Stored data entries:

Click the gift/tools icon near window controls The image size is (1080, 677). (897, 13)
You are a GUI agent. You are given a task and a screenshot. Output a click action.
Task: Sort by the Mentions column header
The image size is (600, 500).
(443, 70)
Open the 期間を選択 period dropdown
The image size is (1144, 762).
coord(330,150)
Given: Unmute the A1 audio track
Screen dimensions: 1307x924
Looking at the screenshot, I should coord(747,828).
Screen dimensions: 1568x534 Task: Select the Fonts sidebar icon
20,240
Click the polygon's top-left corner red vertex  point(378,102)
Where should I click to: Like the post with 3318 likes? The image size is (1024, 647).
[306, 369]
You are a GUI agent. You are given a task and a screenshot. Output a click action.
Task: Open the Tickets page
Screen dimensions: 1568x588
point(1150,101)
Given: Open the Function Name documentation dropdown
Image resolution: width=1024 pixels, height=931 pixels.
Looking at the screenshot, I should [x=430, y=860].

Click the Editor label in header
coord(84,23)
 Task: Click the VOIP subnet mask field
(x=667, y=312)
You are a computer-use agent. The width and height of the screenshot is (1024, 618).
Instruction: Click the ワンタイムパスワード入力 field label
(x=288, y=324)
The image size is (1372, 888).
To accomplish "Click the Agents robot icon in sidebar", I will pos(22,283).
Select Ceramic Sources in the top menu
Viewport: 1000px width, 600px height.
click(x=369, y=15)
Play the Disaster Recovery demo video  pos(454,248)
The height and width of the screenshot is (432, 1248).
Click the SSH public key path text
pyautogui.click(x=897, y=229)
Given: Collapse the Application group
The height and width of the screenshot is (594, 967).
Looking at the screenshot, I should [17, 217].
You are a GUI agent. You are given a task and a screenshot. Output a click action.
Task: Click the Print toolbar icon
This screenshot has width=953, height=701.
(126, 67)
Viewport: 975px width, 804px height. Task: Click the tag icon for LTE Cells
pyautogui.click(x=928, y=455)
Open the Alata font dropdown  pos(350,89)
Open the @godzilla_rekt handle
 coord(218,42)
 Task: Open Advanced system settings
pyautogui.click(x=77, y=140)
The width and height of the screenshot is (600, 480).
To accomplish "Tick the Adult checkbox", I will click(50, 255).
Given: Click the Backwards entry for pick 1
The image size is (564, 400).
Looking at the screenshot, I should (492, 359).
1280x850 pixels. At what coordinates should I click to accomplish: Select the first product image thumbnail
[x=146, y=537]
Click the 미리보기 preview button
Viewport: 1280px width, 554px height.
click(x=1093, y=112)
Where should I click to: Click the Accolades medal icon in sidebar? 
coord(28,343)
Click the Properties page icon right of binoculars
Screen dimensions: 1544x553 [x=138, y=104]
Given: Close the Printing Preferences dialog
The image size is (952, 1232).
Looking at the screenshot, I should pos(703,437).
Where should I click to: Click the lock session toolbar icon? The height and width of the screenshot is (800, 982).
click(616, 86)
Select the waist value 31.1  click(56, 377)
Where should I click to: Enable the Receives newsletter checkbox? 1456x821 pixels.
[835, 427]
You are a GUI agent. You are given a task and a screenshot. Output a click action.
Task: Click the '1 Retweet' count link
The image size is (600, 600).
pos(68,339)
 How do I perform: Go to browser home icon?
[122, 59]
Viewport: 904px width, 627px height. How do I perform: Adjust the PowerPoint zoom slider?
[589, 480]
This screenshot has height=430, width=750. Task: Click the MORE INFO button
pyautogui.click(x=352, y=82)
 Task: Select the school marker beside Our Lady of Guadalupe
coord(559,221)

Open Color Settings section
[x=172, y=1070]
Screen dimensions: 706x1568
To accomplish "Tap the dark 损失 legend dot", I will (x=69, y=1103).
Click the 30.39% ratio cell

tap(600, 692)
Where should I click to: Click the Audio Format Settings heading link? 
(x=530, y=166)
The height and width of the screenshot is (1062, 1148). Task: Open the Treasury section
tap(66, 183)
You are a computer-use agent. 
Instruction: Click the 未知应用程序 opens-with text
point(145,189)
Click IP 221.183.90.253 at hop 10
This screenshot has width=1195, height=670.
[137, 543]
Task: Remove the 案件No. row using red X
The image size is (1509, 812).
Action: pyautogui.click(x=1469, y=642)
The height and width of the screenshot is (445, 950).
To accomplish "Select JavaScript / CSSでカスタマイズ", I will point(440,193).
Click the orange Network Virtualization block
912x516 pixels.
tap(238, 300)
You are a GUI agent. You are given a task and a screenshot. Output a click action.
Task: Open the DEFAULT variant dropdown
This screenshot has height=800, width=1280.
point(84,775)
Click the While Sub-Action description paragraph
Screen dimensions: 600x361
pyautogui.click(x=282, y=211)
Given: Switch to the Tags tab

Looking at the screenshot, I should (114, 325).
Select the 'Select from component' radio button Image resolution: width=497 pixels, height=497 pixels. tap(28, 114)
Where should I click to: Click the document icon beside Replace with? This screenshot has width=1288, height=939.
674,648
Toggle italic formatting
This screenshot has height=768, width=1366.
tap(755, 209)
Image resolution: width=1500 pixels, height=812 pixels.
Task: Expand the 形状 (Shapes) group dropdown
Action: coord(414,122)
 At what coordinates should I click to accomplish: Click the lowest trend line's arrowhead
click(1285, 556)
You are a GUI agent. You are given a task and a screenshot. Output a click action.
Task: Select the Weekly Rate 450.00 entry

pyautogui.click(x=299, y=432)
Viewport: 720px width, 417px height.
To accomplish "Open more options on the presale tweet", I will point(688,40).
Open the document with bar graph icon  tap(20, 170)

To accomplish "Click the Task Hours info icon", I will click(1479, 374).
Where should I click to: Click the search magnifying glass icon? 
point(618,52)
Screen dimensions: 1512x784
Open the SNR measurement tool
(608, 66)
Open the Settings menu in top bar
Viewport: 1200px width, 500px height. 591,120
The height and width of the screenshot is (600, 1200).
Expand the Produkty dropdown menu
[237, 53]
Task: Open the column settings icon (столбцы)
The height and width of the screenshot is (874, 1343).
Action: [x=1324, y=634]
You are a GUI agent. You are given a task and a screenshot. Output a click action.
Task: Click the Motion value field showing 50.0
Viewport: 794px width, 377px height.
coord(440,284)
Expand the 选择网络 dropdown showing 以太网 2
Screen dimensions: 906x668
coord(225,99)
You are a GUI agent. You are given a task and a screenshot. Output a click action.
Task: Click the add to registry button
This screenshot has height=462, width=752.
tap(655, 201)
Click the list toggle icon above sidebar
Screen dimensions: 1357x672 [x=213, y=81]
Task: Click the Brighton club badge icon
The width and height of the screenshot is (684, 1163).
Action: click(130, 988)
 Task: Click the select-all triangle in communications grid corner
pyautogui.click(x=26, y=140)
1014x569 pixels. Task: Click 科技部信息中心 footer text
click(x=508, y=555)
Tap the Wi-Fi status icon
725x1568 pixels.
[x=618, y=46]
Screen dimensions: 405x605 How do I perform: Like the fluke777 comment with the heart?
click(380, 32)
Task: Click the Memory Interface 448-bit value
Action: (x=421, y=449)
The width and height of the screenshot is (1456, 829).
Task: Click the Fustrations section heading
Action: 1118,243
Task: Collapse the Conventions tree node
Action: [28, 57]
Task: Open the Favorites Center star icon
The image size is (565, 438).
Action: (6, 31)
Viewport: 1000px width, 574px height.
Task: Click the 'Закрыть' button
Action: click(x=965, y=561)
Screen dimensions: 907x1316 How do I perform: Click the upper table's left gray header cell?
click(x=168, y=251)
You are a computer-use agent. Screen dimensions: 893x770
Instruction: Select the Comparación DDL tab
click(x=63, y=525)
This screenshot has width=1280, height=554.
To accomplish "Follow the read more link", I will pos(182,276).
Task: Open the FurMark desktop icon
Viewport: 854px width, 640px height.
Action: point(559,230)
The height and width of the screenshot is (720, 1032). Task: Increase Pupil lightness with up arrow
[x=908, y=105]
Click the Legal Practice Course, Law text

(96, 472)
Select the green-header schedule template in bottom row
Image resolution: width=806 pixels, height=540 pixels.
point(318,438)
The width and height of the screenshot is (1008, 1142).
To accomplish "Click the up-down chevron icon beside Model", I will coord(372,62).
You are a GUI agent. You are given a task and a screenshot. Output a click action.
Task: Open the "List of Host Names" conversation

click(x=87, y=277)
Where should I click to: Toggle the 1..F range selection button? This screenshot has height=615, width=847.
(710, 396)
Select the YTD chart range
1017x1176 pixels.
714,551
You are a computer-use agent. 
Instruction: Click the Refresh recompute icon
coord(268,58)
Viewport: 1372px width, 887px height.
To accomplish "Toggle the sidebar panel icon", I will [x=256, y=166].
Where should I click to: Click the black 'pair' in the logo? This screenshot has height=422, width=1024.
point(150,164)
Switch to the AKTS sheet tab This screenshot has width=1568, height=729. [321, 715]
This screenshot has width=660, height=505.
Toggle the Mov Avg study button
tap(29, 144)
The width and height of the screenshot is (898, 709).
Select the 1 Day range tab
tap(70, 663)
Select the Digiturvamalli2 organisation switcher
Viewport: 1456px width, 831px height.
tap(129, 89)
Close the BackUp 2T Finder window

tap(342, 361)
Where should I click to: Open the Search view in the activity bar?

§ EXERCISE REQUIREMENTS:
For the records given here, say how many lines hold the string "computer", with no further words.

§ TASK OUTPUT:
4